As business owners, marketeers, PRs – as people – we’ve all become more aware of the need to connect in these isolating times. The coronavirus (COVID-19) has brought unprecedented changes to our personal lives and the way we work and communicate. Brands and businesses are understandably unsure about what to say and how to say it. Should we talk about the virus and if so, how? What news should we be putting out there? Are journalists concerned with anything other than COVID-19? These are the tricky questions and challenges we, as PR professionals, are here to help you navigate.
Good communication is always more about listening than talking, which is why we’re taking care during this time to find out what the media is focusing on, how best to contact journalists and what they will respond to. We’ve attended several online webinars hosted by media outlets, such as a recent one by Roxhill which hosted prominent broadsheet travel writers, and another by Daniel Jones, consumer editor at The Sun. Here’s what they are saying:
Online readership is increasing
Online subscriptions are increasing, especially as stories move quicker than print can keep up with, and media outlets expect online engagement to become more important as we go forward. Don’t discount the importance of keeping your online content relevant and flowing, now more than ever before.
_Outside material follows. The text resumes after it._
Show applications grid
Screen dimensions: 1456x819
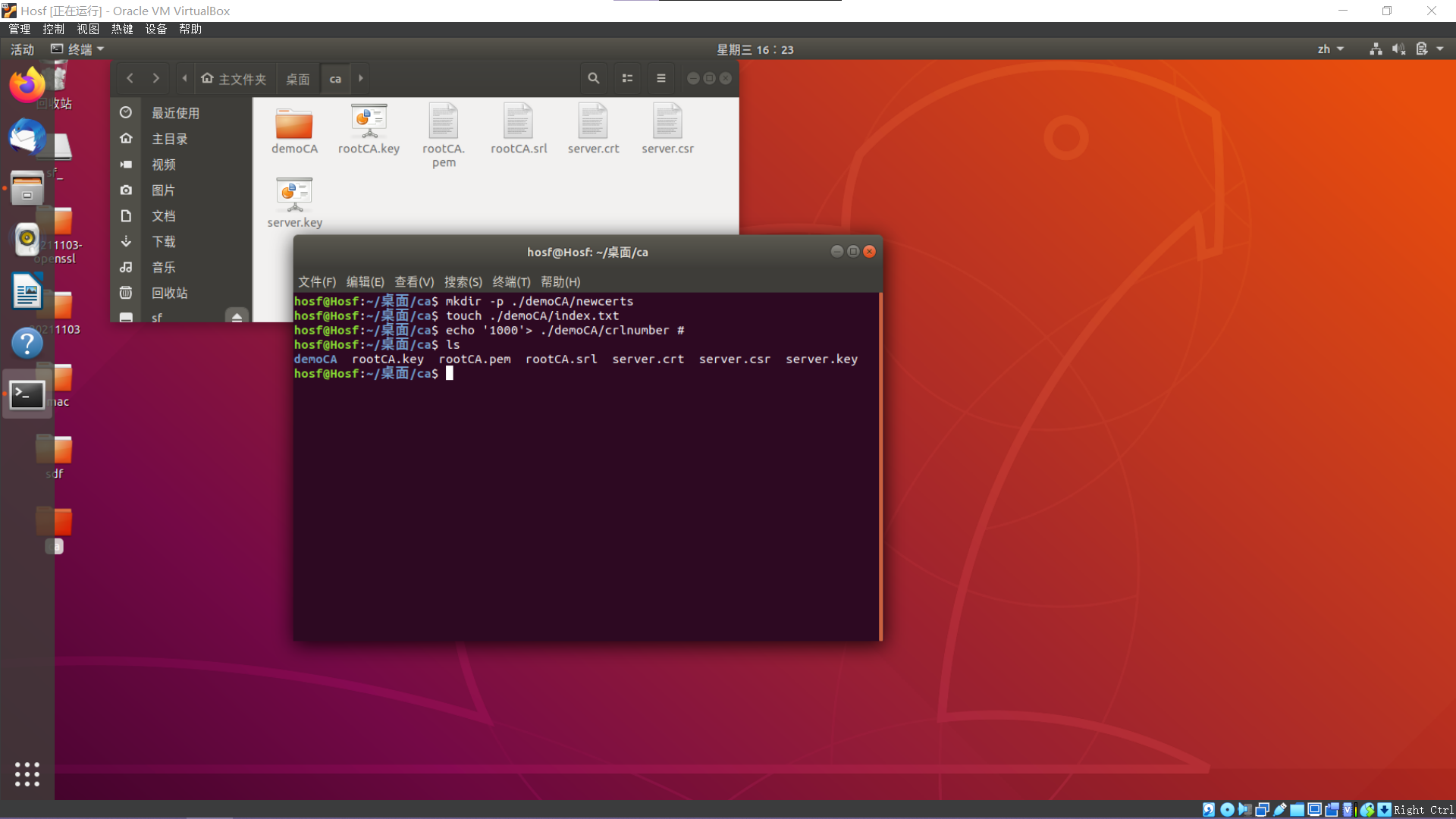[27, 774]
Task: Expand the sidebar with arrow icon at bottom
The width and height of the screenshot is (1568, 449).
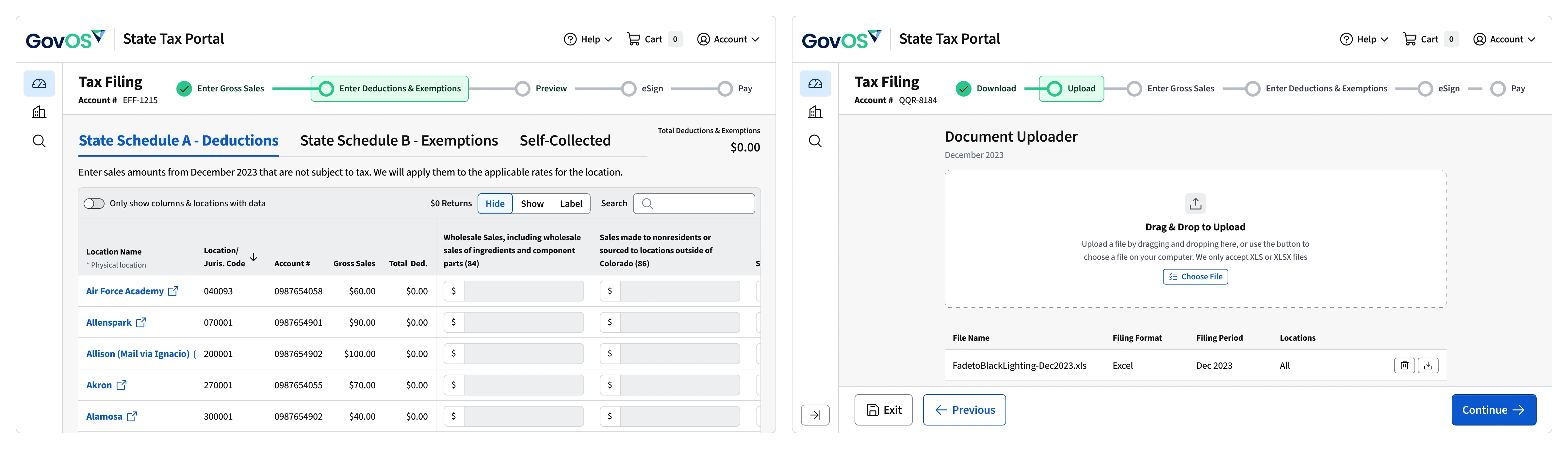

Non-coronavirus stories are still important
News desks are calling for stories that are corona-led with a focus on businesses’ observations from reliable data. However, they are also looking for stories that give their readers a break from it all, and they are turning to PRs for help.
For non-coronavirus related content, it needs to be light, funny, quirky – nothing too heavy. Success stories about individual people or kind-hearted pieces are welcomed. Importantly, if it is a non–coronavirus story, keep it separate and make sure it is appropriate and sincere.
Sustainability stories are now second on the list
Before coronavirus, sustainability was top of the media’s agenda. This topic has now moved down to second position but is still vitally important. Positive sustainability news is still encouraged, valuable and relevant – and can be linked to COVID-19 if appropriate.
The people element
There is huge appetite for positive stories and content that lightens the mood. For those in the travel industry especially, think about how your content can inspire people. There is also a demand for anything linked to the ‘other side of CV’, such as the dramatic C02 reductions in China, or French multinational luxury group LVMH converting perfume factories to hand sanitiser facilities. Readers want something positive to counteract the negativity they are experiencing, such as advice on what to do at home, how to work well digitally and, wherever possible, messages of normality.
We can all do with a laugh
Humour is paramount and there is always time for it, even during a global crisis. Positive stories with a humorous angle keep people dreaming and engaged with not only the piece but the publication in general. Any creative content with a quirky humorous angle will do well.
The ‘how’ is just as important as the ‘what’
Email is key. Some journalists don’t mind being called but only have a few available minutes at best, so calls should be important and quick (this point is always true). Another evergreen tip is that email subject headings are vital, as is the first line of the pitch or press release. If it is irrelevant or badly written, expect the delete button. Broadsheets are shortening and refining their print editions and are paying more attention to what the industry needs from them. Now is the time for good, relevant ideas.
We will get through this crisis; the question is when? So, plan ahead. Time spent on planning future campaigns, drafting content, creating corporate videos or generating new ideas will not be wasted. A tip from a recent webinar: travel editors will have more capacity for inspirational long reads in the coming weeks, so don’t miss the opportunity.